2.6 billion google queries were on "innovation" last month, Kao posits. The issue, there is no shared definition, or mental map, of Innovation. We are creating a tower of babel effect.
There is:

  1. large-scale innovation
  2. digital innovation
  3. open innovation
  4. user centered innovation
  5. indigenous innovation
  6. sustainability innovation
  7. - 30. ... 300. yadda, yadda

 At the same time, innovation models are evolving.

It's complicated. Innovation resides in individuals, groups, enterprises, and national economies. So, how do you make what is complex simple?

Plant. Grow. Harvest.
You have three schools: corporate innovation, design thinking, and entrepreneurship. These are three distinct disciplines, he says to set the stage. Kao thinks of it as plant, grow, and harvest to simplify the muddy mix.

But, if innovation were a movie, we are only into the first five minutes of it.

As they disciplines become formal professions, they will seek to codify, but, wait! "Innovation is not a discipline, it is not a profession--it is a movement." 

Here is a proposed framework for discussing innovation:

  1. Define: Innovation is a capability, not a wish.
    • Innovation refers to a set of capabilities that enable the continuous realization of a desired future.
    • What are the capabilities? (Kao presented an exhaustive list with such skills as tech transfer, ideation, empathy, many others.)
    • Capabilities are developed through practice, by doing consistently. 
  2. Metrics: One you have definition and capabilities, then, and only then, can you develop a set of metrics. 
  3. Stewardship models: Who is responsible? Who will work on the strategy, the process, the projects? What are the expectations? 
  4. Learning models. How do we learn by doing? How do we figure it all out? How do we expose our team to the real practice of innovation? 
  5. Organization: How do we organization these efforts inside our specific organizations?
  6. Keeping Insights Local: Innovations are ultimately experiments that solve a problem for real people. Start in your own backyard, then see if it scales. 
  7. Innovation as Diversity: Take the local insights and prototypes and get the widest feedback possible. Crowd source. Take other markets, other audiences, others countries. Show it to kids and teenagers. Get diverse points of view and see through their eyes. 

We are only five minutes into the movie, Kao says as he wraps up, let's start by teaching teenagers collaboration and creativity skills--what a world that may create.  Hope this framework helps your thinking about Innovation.

(Records)
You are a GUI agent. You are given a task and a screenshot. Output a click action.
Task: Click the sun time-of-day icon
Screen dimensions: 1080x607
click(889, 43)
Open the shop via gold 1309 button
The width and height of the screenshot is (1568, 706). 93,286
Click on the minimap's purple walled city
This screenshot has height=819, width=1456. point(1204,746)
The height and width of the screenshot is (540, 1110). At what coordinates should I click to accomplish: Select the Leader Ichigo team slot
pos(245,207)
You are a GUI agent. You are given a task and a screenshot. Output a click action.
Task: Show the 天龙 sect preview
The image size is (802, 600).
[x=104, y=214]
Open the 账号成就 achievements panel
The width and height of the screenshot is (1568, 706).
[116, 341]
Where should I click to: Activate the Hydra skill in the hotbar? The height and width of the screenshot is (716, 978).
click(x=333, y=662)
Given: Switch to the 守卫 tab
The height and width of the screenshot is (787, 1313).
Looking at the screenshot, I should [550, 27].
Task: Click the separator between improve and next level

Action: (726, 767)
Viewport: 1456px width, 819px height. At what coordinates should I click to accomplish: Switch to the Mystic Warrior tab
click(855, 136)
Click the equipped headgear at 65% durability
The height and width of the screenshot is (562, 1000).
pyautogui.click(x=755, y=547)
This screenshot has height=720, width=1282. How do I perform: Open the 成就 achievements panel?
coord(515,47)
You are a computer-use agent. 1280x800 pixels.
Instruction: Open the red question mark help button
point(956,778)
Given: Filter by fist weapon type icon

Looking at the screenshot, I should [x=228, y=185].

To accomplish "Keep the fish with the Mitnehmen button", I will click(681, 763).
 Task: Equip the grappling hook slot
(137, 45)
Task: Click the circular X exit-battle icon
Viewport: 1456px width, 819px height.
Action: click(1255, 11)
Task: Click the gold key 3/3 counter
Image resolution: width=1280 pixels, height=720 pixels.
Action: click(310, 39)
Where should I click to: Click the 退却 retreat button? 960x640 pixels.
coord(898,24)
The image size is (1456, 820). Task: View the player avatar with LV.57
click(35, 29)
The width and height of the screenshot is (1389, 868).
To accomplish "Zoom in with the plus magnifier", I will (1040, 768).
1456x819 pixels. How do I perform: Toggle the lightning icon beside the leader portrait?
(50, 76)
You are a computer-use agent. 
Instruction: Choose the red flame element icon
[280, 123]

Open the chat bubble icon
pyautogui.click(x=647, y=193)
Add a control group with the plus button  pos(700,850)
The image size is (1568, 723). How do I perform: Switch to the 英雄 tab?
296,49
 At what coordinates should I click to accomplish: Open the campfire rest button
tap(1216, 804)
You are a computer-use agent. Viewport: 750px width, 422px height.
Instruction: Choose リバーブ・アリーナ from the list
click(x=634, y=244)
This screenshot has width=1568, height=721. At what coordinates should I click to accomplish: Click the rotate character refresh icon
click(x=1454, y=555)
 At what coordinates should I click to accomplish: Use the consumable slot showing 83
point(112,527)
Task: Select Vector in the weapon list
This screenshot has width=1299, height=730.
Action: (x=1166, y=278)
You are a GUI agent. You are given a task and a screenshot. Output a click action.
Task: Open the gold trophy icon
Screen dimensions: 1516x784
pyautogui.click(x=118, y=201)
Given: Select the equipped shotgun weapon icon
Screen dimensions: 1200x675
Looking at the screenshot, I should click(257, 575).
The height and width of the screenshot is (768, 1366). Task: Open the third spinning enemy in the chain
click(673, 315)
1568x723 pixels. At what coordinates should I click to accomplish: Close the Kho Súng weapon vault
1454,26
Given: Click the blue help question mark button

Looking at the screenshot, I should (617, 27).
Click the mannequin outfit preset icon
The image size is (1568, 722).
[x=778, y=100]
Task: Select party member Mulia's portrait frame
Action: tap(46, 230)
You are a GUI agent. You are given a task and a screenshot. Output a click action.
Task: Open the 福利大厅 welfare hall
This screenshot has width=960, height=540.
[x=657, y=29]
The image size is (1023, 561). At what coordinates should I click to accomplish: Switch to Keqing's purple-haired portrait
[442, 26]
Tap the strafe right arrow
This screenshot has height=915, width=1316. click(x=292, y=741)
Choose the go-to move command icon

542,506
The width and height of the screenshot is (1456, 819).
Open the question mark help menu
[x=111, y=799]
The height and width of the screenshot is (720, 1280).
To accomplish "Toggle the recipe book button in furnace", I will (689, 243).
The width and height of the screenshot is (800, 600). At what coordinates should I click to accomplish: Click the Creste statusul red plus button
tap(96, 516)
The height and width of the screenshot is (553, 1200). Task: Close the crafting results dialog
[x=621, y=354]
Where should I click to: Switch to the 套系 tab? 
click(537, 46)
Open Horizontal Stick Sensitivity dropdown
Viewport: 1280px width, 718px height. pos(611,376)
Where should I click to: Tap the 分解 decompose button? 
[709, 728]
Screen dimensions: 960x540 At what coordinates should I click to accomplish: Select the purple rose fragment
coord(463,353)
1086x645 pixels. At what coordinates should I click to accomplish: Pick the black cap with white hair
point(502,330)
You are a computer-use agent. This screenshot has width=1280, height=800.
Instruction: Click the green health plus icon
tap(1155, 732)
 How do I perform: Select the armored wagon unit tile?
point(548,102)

### Tasks to carry out:
• a. Please copy the innovation piece word for word, everything from "It's complicated. Innovation" down to "not a wish.".
• b. Which three schools does the innovation piece list?
The records were taken from a separate source.

### Answers for this exercise:
• a.
It's complicated. Innovation resides in individuals, groups, enterprises, and national economies. So, how do you make what is complex simple?

Plant. Grow. Harvest.
You have three schools: corporate innovation, design thinking, and entrepreneurship. These are three distinct disciplines, he says to set the stage. Kao thinks of it as plant, grow, and harvest to simplify the muddy mix.

But, if innovation were a movie, we are only into the first five minutes of it.

As they disciplines become formal professions, they will seek to codify, but, wait! "Innovation is not a discipline, it is not a profession--it is a movement." 

Here is a proposed framework for discussing innovation:

  1. Define: Innovation is a capability, not a wish.

• b. Corporate innovation, design thinking, and entrepreneurship.